**ABOUT THIS EXERCISE**
Below are lines of data; restate word for word those running from the line containing "Saunas (969, 732)" to the line containing "Privacy Policy (1503, 677)", inclusive, and no others.

[Saved entries]
BEGIN
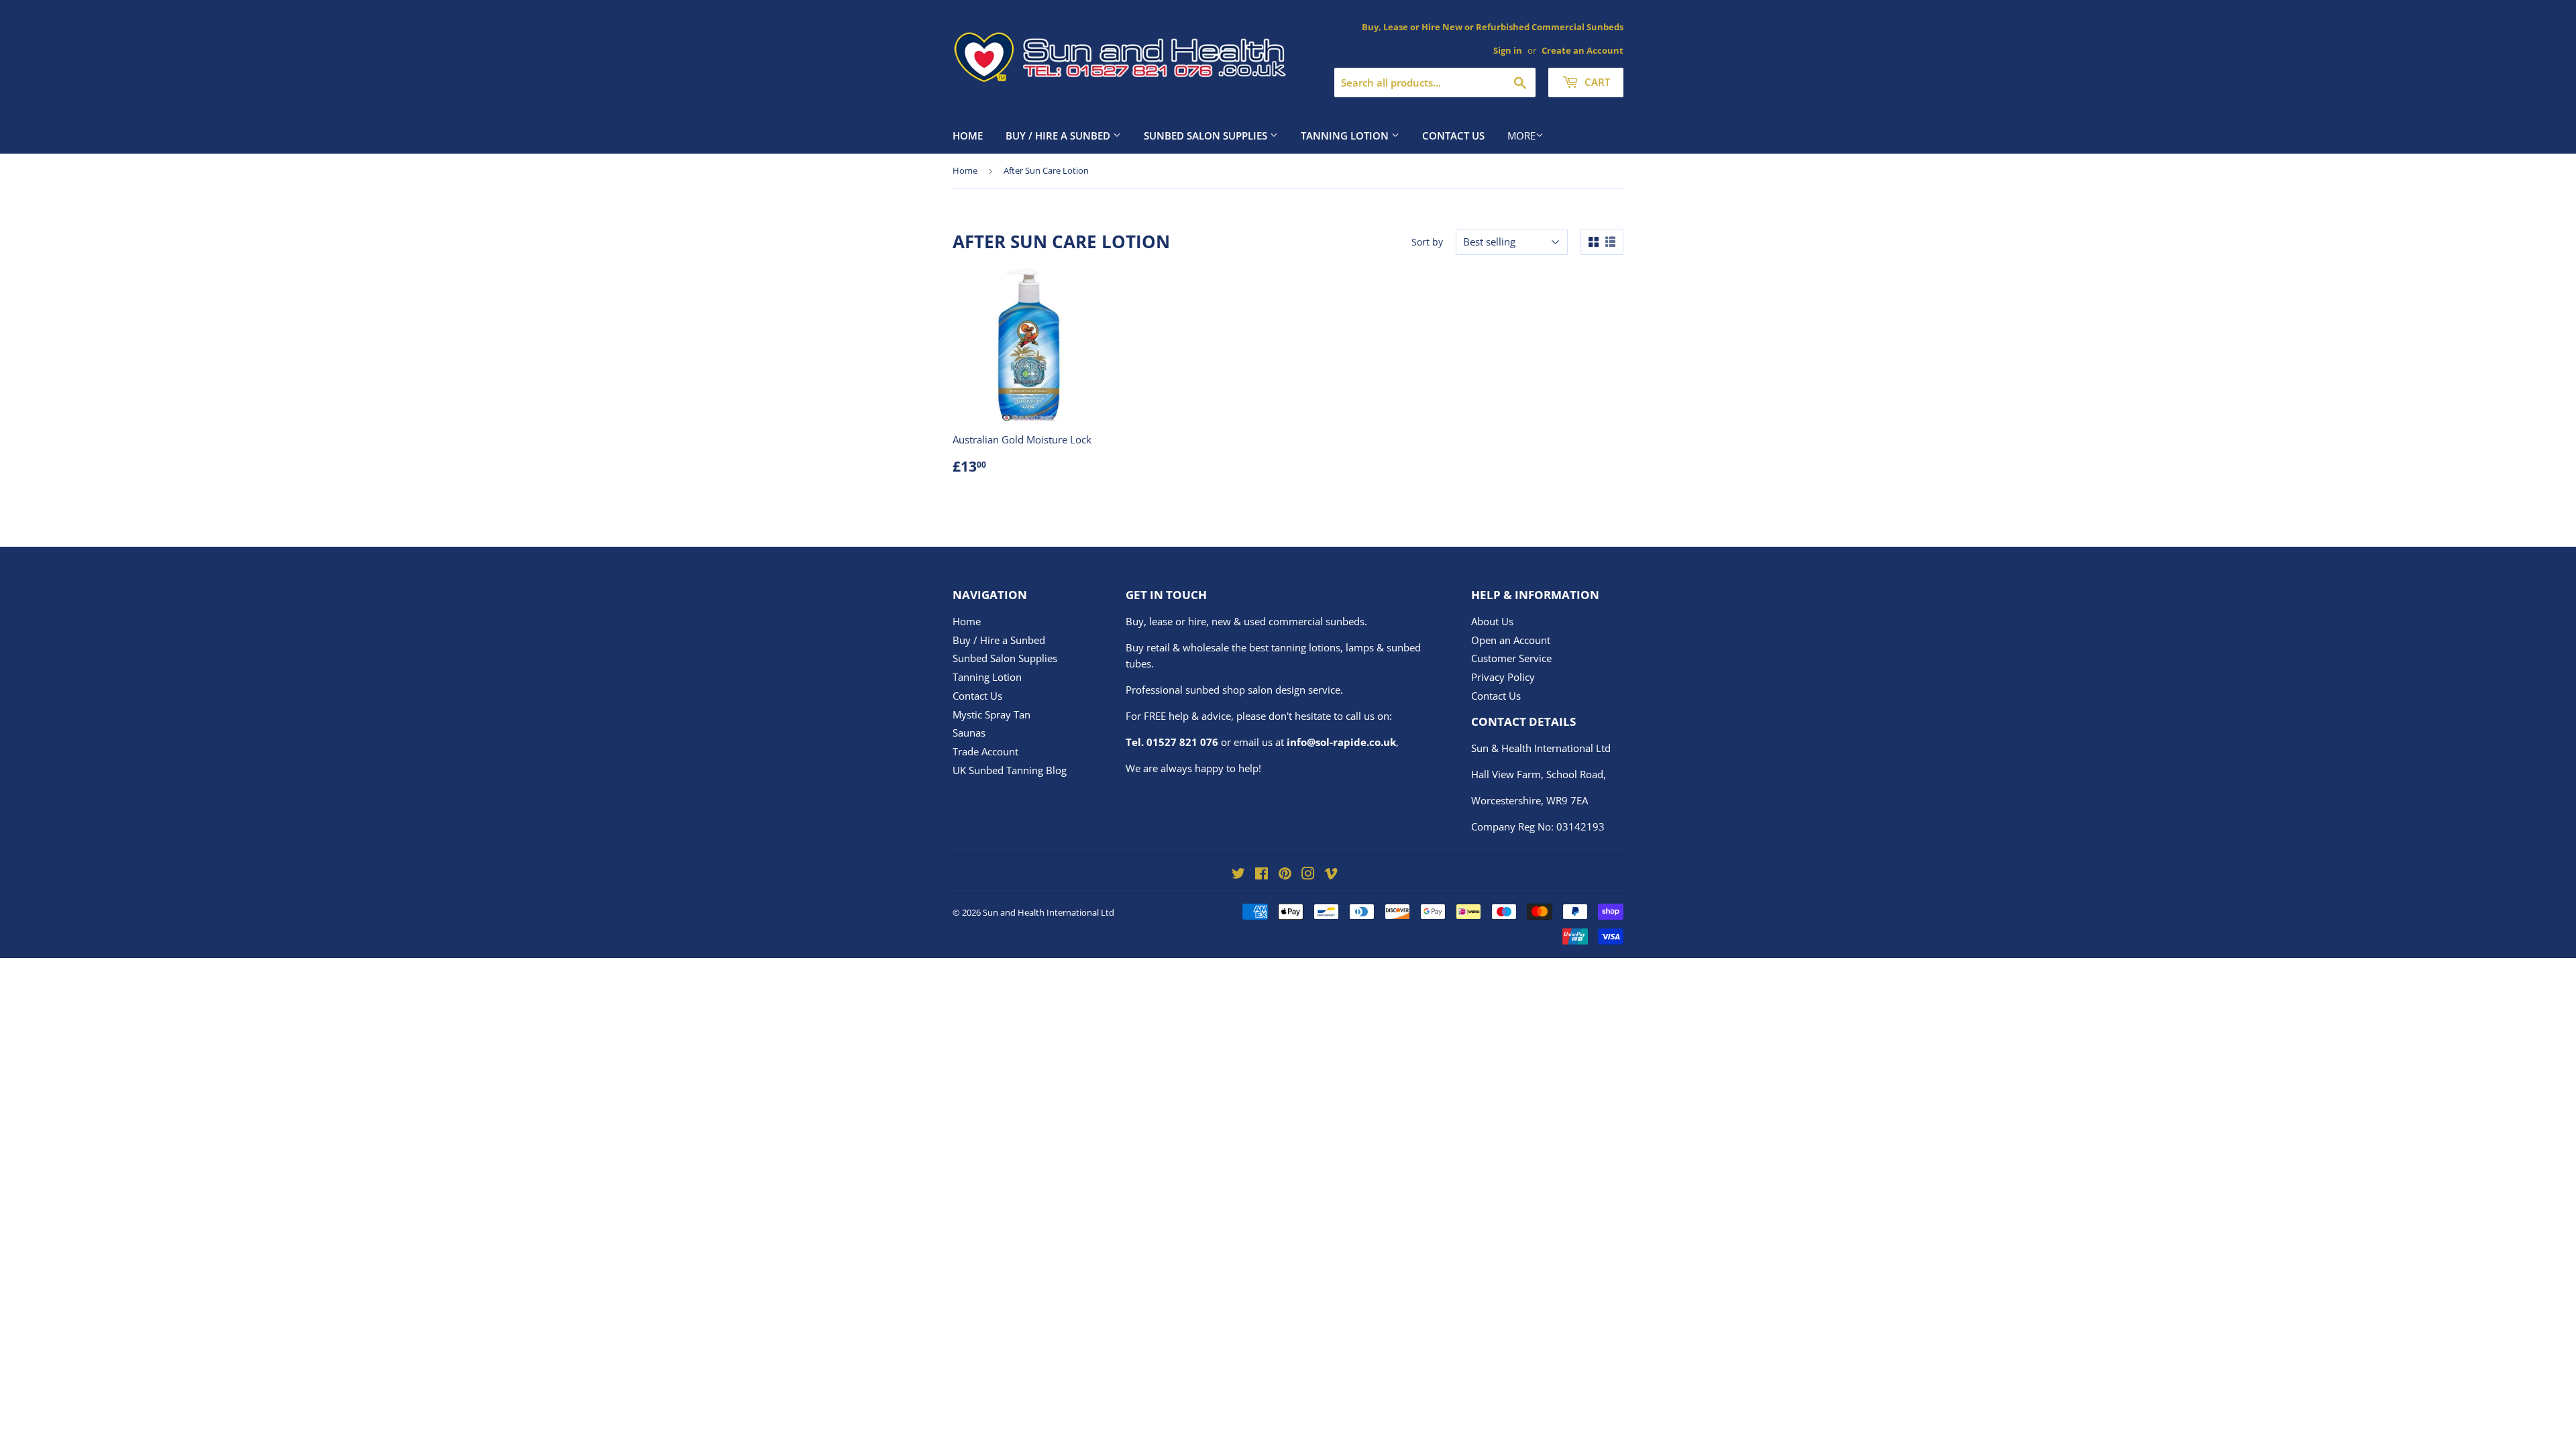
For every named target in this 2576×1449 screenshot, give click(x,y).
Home (968, 135)
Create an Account (1582, 50)
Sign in (1507, 50)
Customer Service (1511, 658)
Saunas (969, 732)
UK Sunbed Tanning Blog (1010, 770)
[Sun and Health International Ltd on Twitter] (1238, 874)
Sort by (1427, 241)
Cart (1596, 82)
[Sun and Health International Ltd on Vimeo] (1331, 874)
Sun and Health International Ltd (1048, 912)
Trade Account (985, 751)
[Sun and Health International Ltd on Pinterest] (1285, 874)
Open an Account (1510, 640)
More (1521, 135)
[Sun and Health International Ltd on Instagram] (1308, 874)
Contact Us (1453, 135)
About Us (1492, 621)
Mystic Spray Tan (991, 714)
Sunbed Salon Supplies (1207, 135)
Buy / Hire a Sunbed (1059, 135)
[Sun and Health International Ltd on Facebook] (1261, 874)
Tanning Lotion (1346, 135)
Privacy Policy (1503, 677)
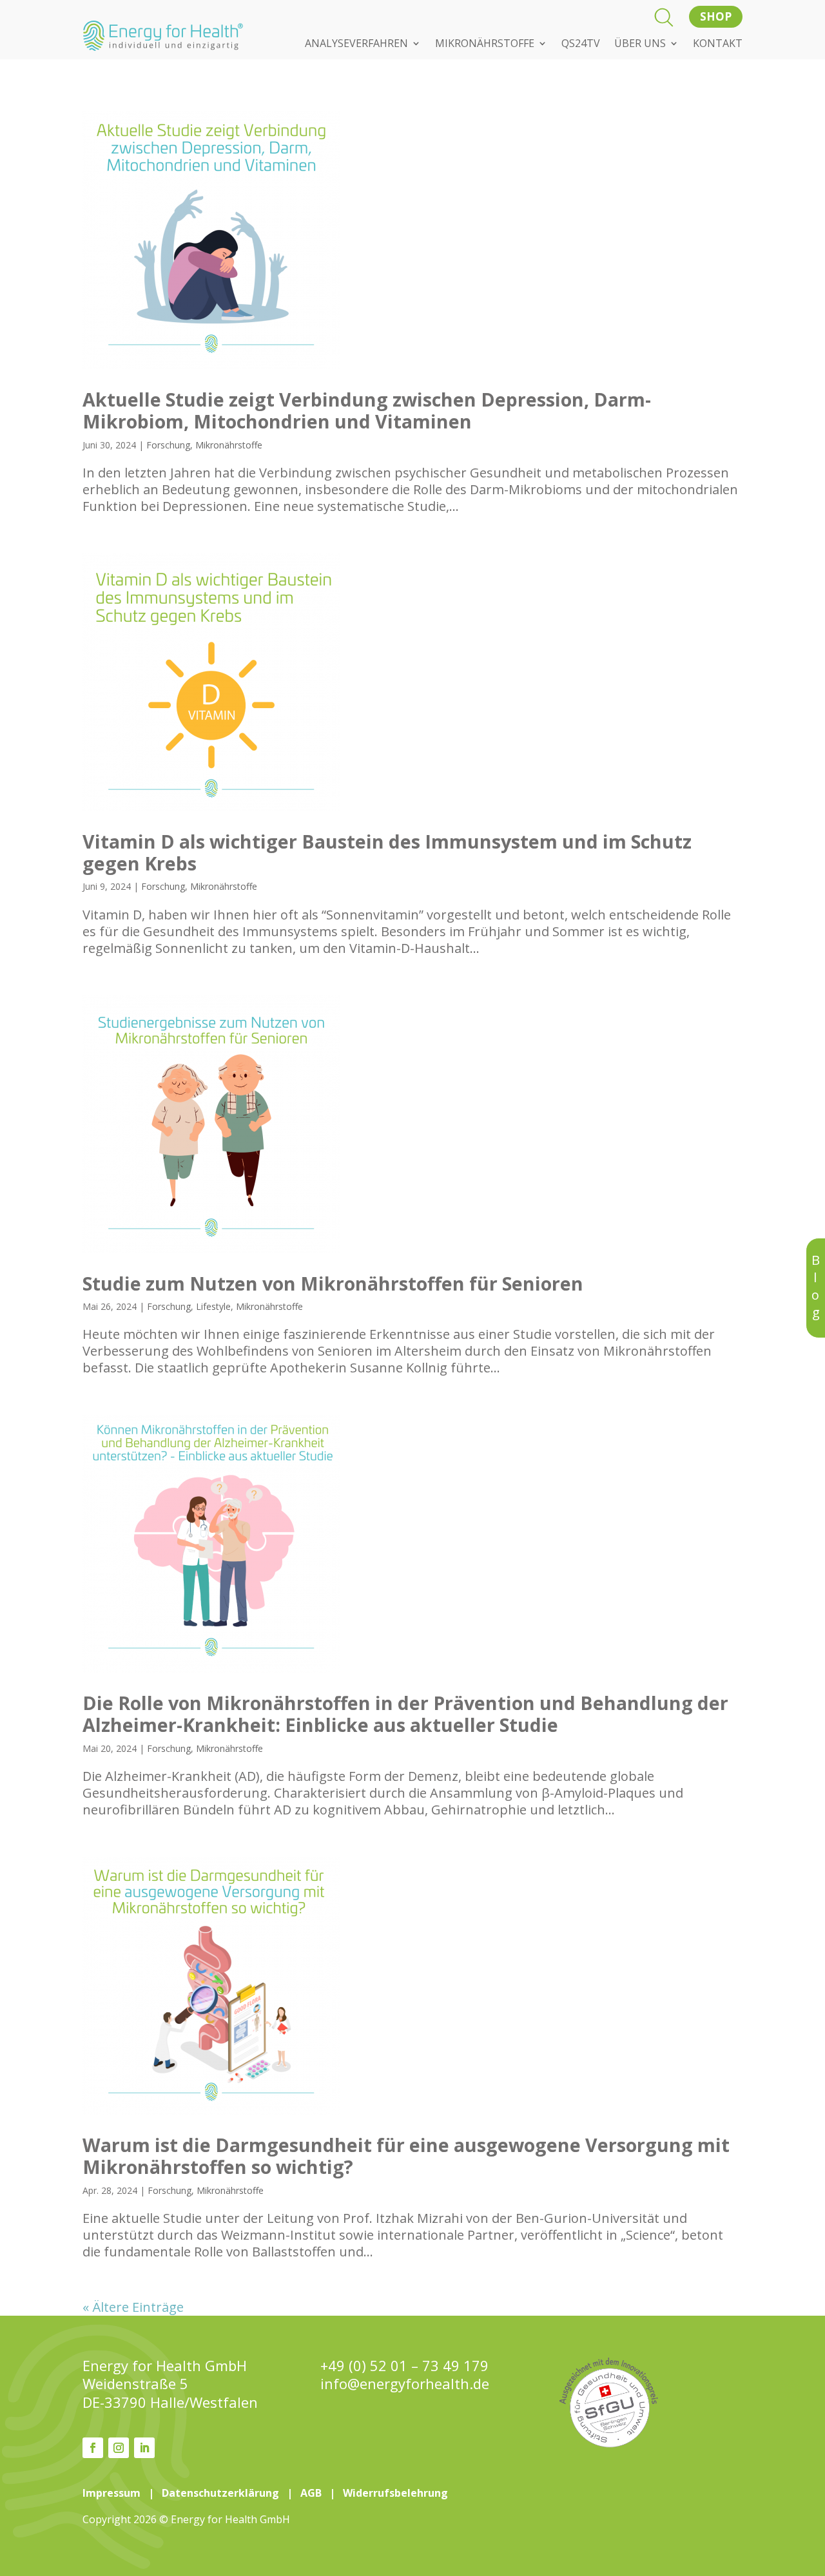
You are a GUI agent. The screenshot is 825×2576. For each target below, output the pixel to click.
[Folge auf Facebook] (92, 2447)
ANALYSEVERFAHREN (356, 44)
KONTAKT (717, 44)
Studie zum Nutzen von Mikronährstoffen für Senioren (332, 1283)
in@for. (404, 2383)
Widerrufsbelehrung (395, 2493)
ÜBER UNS (640, 44)
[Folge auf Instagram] (118, 2447)
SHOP (716, 16)
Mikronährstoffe (228, 445)
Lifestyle (213, 1306)
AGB (311, 2493)
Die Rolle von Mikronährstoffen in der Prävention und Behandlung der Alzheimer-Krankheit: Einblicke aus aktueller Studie (405, 1713)
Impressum (111, 2493)
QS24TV (580, 44)
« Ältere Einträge (133, 2307)
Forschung (168, 445)
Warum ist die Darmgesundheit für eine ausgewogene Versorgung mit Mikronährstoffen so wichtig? (406, 2155)
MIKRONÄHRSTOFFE (484, 44)
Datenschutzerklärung (220, 2493)
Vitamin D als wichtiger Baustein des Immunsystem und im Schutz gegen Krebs (387, 852)
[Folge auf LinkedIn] (144, 2447)
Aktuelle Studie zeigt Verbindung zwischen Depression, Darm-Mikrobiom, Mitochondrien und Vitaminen (366, 410)
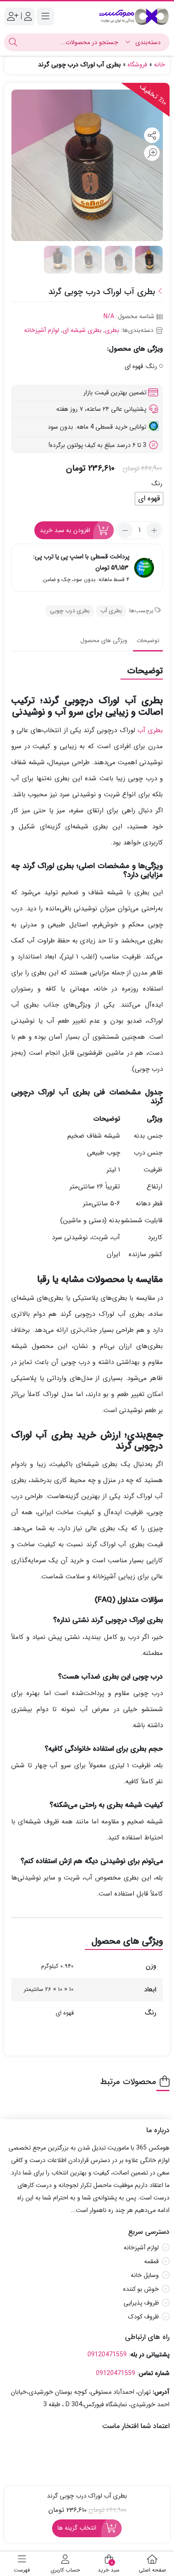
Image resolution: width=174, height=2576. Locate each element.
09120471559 (107, 2354)
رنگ (157, 483)
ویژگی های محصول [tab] (103, 640)
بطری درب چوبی (70, 610)
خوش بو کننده (141, 2289)
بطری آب (111, 610)
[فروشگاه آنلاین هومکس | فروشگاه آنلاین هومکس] (134, 16)
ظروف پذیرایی (141, 2303)
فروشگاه (137, 65)
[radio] (149, 498)
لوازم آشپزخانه (41, 330)
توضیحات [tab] (148, 640)
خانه (159, 65)
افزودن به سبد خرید (65, 530)
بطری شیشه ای (82, 330)
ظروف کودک (143, 2317)
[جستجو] (13, 42)
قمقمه (151, 2261)
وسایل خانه (145, 2275)
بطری (112, 330)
END
**EXPECTED OUTPUT**
Saunas (969, 732)
UK Sunbed Tanning Blog (1010, 770)
[Sun and Health International Ltd on Twitter] (1238, 874)
Sort by (1427, 241)
Cart (1596, 82)
[Sun and Health International Ltd on Vimeo] (1331, 874)
Sun and Health International Ltd (1048, 912)
Trade Account (985, 751)
[Sun and Health International Ltd on Pinterest] (1285, 874)
Open an Account (1510, 640)
More (1521, 135)
[Sun and Health International Ltd on Instagram] (1308, 874)
Contact Us (1453, 135)
About Us (1492, 621)
Mystic Spray Tan (991, 714)
Sunbed Salon Supplies (1207, 135)
Buy / Hire a Sunbed (1059, 135)
[Sun and Health International Ltd on Facebook] (1261, 874)
Tanning Lotion (1346, 135)
Privacy Policy (1503, 677)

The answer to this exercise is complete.